Figure 4. SARS-CoV-2 binding and injury in lungs of LDR mice.

(A–C) Histology: naive (A) and LDR (B and C) mice (ricin application at day –2) were subjected to SARS-CoV-2 infection at a dose of 5 × 10⁶ PFU/mouse. Lungs at the time of viral infection (day 0) and 7 days later were harvested, fixed, and processed for paraffin embedding. Sections (5 μm) were stained with H&E for general histopathology (A and B) or with Masson’s trichrome (MTC) for collagen (C). Representative sections of n = 4 mice are shown. Indicated are perivascular and peribronchial inflammation (stars), infiltration in perivascular and alveolar sites (triangles), edema (arrows), and fibrin (hashtags).
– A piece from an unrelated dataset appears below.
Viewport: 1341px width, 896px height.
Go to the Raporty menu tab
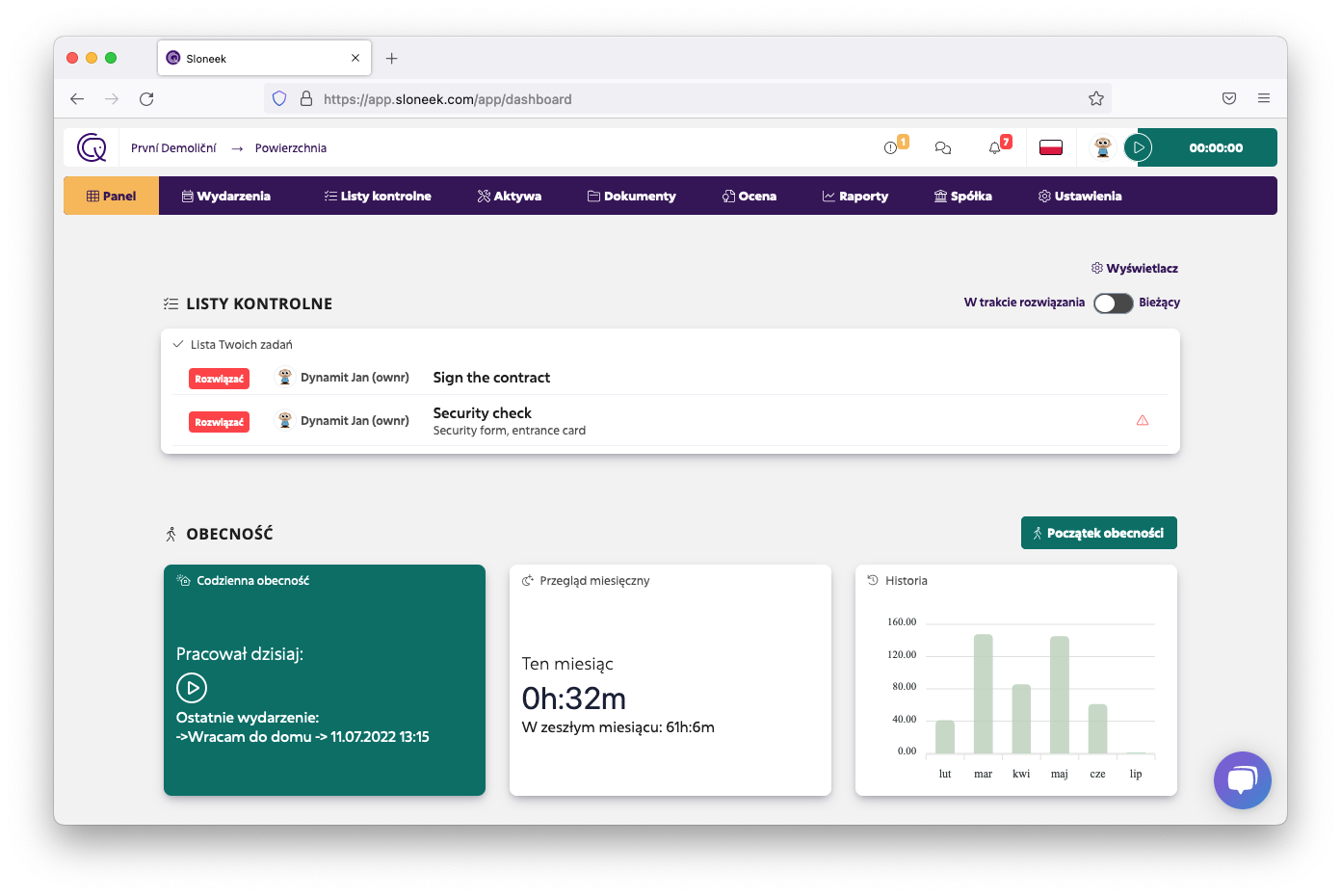click(x=855, y=196)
Magnification ×20, scale bar: 100 μm. (D and E) Confocal microscopy scans of lung sections. (D) Sections from LDR mice (lungs harvested 2 days after LDR administration) and naive mice were incubated with SARS-CoV-2 (1000 PFU/mL), immunostained with a mAb directed against the spike region of SARS-CoV-2, and then visualized by AF594-labeled anti-human antibody. Staining of SARS-CoV-2 in red and identification of nuclei by DAPI in blue, scale bar: 50 μm (see also Supplemental Figure 3). Representative sections of n = 4 mice are shown. (E) Scatterplots of the fluorescence staining intensities of SARS-CoV-2 expressed as MFI ± SEM, n = 4 mice, 5 scanned fields/lung, analyzed using unpaired t test. ***P <0.001. Abbreviation: dpi, days after infection.